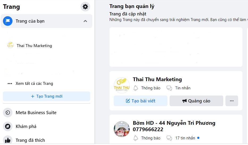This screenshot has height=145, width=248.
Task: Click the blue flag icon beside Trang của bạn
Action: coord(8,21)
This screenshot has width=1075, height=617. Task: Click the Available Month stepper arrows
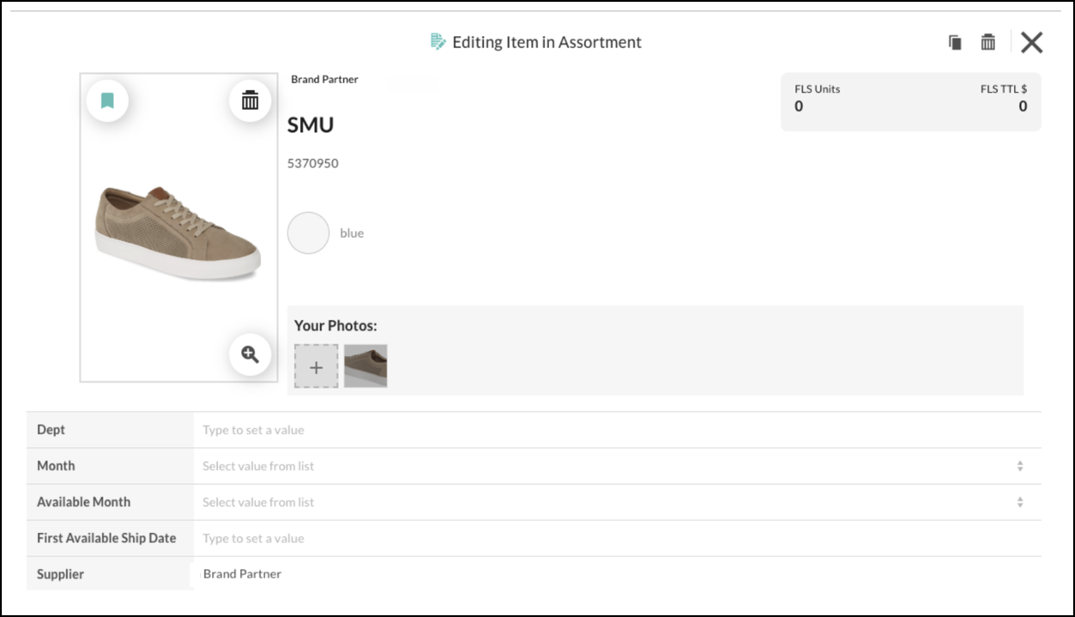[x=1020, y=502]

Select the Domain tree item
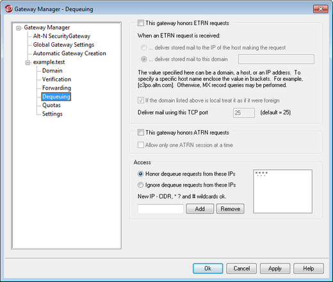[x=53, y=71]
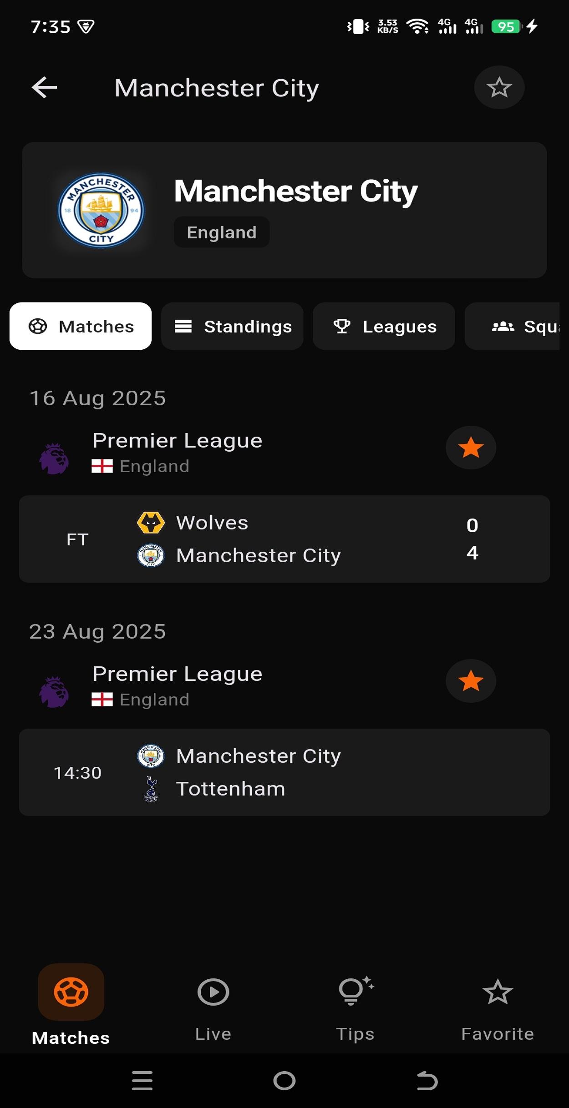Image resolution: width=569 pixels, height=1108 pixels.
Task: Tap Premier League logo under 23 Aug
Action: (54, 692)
--------------------------------
* **THE TASK**: All lines from the line with "This screenshot has width=1075, height=617." through the final line of the data, both included, are to be repeated exactly; no other lines and no pictures.

* **RESULT OF THE TASK**:
This screenshot has width=1075, height=617. Task: Click the Available Month stepper arrows
[x=1020, y=502]

Select the Domain tree item
[x=53, y=71]
Image resolution: width=569 pixels, height=1108 pixels.
Task: Tap Premier League logo under 23 Aug
Action: (54, 692)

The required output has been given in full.